Has anybody used or find this accurate for ascertaining your LT1 from these 2 Critical Power tests.
If you don’t have access to lactate threshold testing in a lab, using critical power and an estimation of LT1 is another method to set your training zones. This method is primarily targeted at cyclists with access to power output – check below for the critical speed method! Whilst there is debate over whether critical power is analogous to LT2 or MLSS 2, critical power provides a physiological threshold to demarcate zones 2 and 3 3.
To determine your critical power, you can use the following protocol outlined below 4.
Complete a full warm up to prepare yourself for maximal testing efforts.
1. Complete a 3-minute time trial, recording the maximal average power you can produce for 3 minutes.
2. Rest for 40 minutes.
3. Complete a 12-minute time trial, recoding the maximal average power you can produce for 12 minutes.Based on your 3 and 12-minute time trial power averages, you can use this link to calculate your critical power.

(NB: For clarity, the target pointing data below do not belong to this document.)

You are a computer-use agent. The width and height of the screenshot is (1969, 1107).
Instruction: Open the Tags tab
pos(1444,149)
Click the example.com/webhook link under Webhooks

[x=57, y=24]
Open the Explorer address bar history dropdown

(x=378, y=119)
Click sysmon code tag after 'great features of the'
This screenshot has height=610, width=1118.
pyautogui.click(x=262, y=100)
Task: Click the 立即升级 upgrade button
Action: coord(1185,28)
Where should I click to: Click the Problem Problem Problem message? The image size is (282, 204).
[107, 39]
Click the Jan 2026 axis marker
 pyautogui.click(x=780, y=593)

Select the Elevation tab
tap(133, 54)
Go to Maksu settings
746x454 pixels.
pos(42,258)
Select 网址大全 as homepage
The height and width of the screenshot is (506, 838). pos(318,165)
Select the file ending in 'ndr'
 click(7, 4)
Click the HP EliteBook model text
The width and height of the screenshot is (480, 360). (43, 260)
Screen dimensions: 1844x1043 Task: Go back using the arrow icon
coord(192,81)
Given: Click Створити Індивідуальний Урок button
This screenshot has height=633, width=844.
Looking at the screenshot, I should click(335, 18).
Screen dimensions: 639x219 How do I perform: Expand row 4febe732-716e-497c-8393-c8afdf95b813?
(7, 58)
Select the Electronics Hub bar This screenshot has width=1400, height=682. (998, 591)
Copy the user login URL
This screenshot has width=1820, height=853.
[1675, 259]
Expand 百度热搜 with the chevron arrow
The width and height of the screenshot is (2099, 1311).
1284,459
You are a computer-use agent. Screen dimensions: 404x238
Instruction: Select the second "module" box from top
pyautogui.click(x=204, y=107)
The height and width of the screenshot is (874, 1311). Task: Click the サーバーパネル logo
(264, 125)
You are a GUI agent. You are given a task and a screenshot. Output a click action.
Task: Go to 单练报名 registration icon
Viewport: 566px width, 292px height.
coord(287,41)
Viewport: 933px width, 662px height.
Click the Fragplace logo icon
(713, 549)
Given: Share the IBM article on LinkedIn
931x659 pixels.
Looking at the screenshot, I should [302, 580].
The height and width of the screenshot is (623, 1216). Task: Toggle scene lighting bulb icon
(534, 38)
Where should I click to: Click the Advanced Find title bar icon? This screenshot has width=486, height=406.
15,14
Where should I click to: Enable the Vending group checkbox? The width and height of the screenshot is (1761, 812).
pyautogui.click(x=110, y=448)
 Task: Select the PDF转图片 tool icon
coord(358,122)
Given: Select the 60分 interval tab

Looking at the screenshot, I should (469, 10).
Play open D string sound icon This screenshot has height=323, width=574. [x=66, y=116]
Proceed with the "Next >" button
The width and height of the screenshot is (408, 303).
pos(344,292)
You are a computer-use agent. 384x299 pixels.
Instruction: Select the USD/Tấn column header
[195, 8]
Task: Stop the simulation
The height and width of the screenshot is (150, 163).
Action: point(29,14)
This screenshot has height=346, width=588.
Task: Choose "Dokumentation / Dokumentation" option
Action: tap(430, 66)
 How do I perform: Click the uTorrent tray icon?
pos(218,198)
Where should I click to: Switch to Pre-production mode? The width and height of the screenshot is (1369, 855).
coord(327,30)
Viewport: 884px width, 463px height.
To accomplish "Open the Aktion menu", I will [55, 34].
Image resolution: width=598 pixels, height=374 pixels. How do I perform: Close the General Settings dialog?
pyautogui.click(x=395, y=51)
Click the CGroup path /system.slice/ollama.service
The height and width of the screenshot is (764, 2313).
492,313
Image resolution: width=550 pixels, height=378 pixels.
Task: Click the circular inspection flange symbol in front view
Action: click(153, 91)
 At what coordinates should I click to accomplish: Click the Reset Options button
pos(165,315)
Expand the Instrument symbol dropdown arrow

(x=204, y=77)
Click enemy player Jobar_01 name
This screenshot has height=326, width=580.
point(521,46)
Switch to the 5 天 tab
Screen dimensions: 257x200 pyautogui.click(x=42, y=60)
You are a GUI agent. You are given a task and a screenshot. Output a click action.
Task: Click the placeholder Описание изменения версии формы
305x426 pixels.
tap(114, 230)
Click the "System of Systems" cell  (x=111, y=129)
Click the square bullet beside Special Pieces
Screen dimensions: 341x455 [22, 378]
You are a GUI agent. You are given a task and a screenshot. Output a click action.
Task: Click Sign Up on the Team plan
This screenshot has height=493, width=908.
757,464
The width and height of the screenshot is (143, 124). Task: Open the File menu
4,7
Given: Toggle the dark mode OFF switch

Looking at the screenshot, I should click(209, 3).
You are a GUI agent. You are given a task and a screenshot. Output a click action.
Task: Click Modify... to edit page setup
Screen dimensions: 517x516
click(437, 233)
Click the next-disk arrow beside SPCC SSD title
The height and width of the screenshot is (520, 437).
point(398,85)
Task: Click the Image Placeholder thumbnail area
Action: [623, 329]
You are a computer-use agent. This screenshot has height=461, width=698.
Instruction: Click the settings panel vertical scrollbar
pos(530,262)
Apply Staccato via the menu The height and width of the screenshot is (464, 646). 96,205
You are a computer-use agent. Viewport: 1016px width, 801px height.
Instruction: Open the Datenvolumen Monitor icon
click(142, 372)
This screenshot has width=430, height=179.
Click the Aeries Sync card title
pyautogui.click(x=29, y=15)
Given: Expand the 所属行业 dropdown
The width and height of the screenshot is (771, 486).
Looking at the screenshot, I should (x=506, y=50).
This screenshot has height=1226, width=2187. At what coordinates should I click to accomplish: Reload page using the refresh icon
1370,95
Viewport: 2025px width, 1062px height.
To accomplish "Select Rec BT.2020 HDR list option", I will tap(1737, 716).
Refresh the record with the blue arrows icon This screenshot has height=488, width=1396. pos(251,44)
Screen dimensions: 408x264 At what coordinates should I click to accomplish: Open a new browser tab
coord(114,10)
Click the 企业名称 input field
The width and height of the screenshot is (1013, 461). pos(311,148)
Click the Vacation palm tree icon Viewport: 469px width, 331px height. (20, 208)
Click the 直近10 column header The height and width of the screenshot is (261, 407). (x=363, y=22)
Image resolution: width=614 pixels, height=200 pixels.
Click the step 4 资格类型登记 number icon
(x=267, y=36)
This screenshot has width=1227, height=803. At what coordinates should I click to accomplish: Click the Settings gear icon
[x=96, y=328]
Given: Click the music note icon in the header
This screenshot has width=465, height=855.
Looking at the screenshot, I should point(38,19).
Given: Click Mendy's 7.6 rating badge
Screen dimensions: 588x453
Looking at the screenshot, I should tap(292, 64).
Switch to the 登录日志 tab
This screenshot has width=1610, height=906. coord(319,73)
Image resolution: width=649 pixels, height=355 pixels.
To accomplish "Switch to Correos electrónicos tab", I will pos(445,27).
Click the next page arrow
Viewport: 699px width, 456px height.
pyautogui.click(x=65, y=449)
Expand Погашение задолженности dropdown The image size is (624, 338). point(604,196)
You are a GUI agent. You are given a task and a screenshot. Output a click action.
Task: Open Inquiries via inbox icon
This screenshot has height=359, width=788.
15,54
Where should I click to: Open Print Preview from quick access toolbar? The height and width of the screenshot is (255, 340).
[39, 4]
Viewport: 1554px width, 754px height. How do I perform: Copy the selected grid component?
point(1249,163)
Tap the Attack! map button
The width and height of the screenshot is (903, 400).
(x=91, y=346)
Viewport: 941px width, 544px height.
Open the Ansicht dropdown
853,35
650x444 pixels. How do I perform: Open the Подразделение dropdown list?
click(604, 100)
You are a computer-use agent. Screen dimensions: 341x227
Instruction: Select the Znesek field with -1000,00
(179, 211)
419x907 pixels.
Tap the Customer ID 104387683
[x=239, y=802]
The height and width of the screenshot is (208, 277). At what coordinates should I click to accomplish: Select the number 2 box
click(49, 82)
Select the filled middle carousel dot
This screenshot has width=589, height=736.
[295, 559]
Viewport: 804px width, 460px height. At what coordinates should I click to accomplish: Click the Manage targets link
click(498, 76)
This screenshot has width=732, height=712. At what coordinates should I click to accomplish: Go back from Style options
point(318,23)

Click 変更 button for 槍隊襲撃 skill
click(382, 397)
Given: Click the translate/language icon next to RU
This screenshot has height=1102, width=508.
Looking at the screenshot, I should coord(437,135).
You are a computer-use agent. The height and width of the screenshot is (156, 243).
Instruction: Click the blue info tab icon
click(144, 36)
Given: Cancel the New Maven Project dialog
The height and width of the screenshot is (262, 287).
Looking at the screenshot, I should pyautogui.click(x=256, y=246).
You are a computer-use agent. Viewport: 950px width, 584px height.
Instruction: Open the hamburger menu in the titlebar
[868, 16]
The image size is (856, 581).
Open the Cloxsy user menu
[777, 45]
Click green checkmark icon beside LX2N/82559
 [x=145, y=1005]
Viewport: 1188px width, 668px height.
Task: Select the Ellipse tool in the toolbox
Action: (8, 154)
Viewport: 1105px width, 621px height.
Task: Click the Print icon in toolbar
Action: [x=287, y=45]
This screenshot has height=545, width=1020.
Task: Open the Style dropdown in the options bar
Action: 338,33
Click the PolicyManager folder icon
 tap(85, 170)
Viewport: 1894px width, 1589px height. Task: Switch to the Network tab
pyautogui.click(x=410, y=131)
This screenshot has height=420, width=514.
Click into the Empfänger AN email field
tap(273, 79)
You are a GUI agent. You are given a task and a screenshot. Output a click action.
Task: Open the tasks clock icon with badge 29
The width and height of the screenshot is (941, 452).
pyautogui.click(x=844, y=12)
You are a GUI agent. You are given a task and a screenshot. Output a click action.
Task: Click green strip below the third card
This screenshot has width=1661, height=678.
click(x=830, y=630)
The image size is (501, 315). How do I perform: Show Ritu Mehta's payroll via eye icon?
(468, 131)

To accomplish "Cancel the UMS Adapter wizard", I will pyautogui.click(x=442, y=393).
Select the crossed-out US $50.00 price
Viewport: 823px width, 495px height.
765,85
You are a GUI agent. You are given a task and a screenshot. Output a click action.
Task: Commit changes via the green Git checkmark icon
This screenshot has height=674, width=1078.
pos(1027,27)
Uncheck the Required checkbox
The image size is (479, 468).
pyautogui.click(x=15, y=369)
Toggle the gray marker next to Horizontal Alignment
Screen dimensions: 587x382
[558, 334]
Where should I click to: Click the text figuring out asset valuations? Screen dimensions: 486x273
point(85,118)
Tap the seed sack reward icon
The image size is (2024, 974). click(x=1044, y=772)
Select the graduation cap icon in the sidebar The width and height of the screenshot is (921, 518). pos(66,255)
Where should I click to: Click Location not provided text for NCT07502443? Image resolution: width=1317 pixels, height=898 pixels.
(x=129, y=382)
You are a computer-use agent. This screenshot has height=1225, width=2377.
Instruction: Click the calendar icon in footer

Ongoing research in the School of Sport, Exercise and Health Sciences at Loughborough University suggests that you can estimate you LT1 based on your critical power result. Based on the data collect so far, LT1 equates to roughly 70-75% of your critical power .
Source: Training Zones | Sport | Loughborough University
Youtube video: Cycling Science Symposium - Institute of Advanced Studies - YouTube
I didn’t find a mention of this study/guide in the forum. Maybe it is somewhere in the forum?